-- RECORDS SUPPLIED follows --

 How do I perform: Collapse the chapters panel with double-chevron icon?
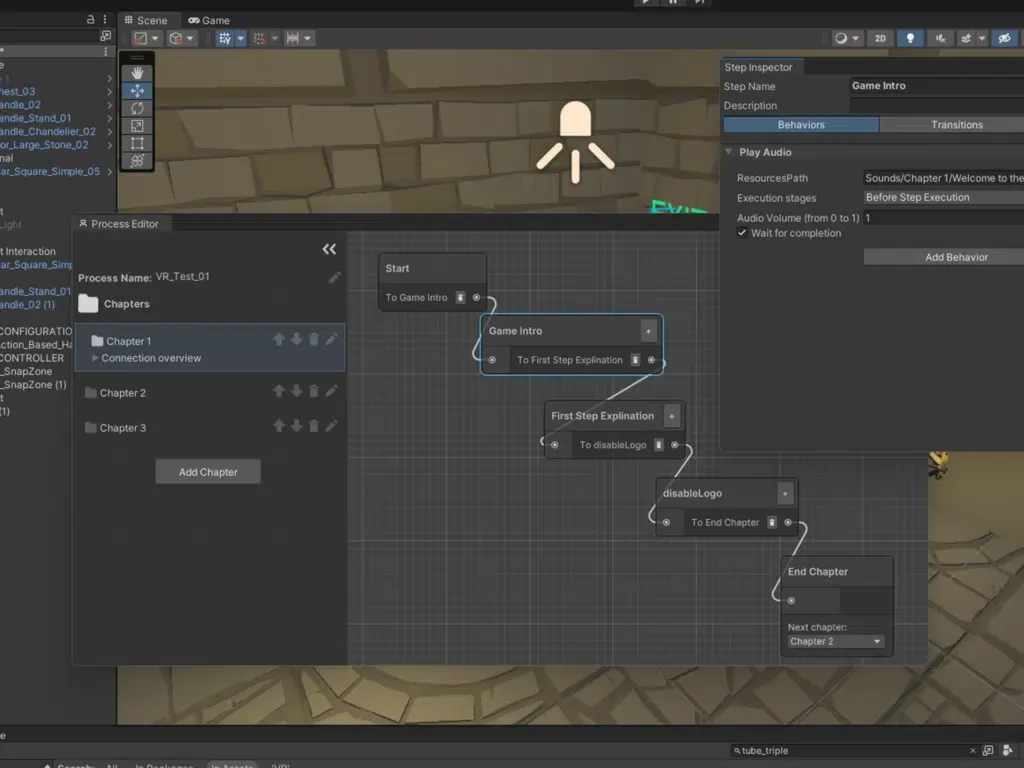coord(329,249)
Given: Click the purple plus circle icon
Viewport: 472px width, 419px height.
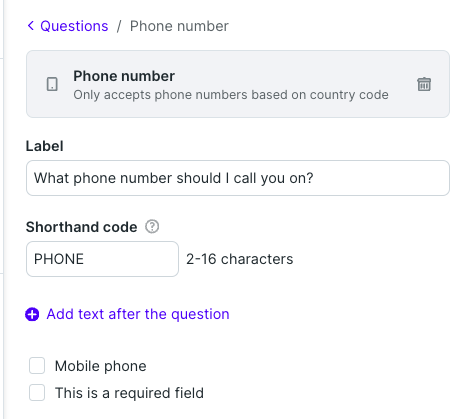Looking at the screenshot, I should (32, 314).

-- RECORDS SUPPLIED concluded --
-- RECORDS SUPPLIED follows --

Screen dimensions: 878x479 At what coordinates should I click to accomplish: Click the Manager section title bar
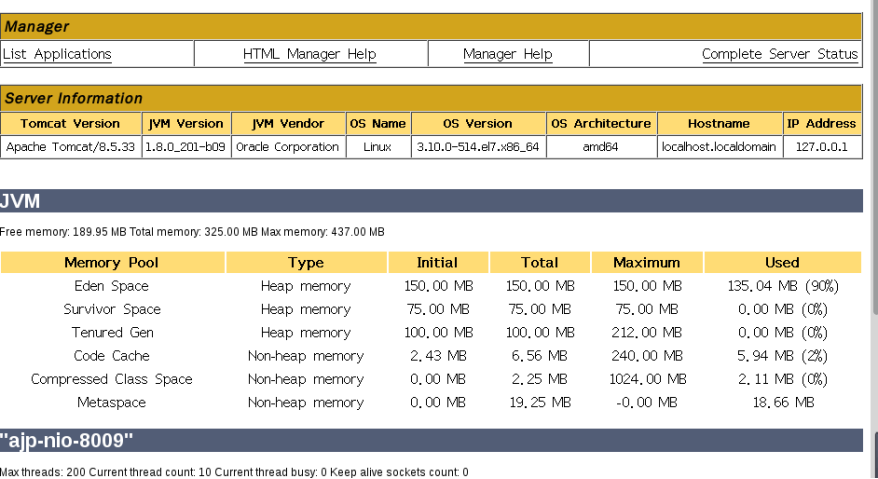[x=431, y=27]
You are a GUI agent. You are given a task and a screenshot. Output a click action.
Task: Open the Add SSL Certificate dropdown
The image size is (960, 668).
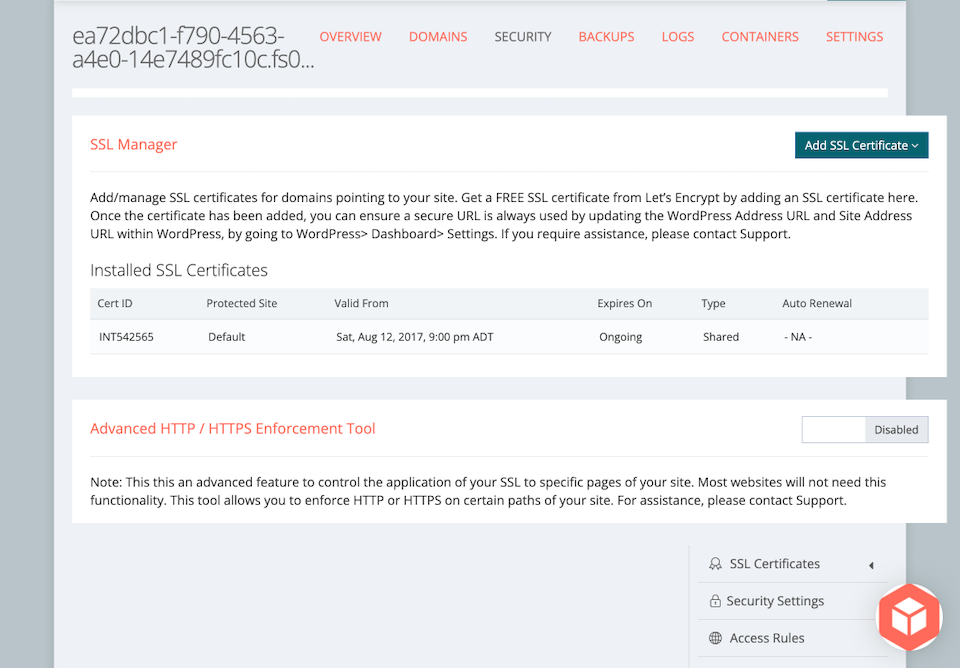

-- RECORDS SUPPLIED concluded --
-- RECORDS SUPPLIED follows --

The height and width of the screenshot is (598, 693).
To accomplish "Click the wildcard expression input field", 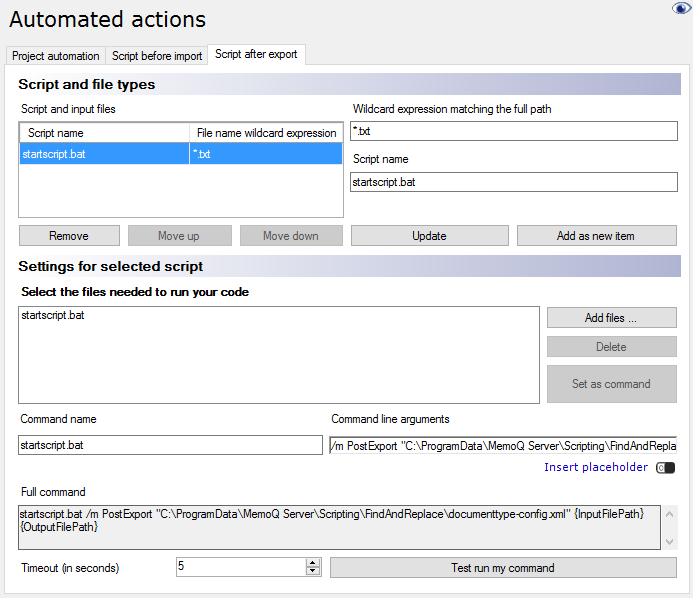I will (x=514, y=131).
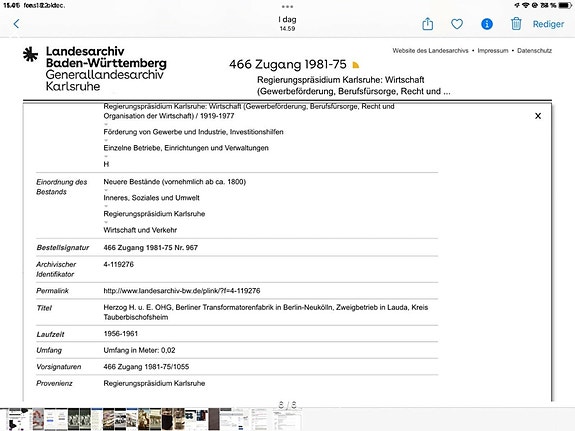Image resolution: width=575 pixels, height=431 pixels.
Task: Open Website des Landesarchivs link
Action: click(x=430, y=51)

-- RECORDS SUPPLIED concluded --

- **WHAT TO DO**
Transcribe, exactly and without additions, the lines of the records above, beginning with the line that contains "You are a GUI" and ending with the line that contains "The image size is (960, 668).", both included.

- **EXERCISE RESPONSE**
You are a GUI agent. You are given a task and a screenshot. Output a click action.
Task: Open the Add SSL Certificate dropdown
The image size is (960, 668).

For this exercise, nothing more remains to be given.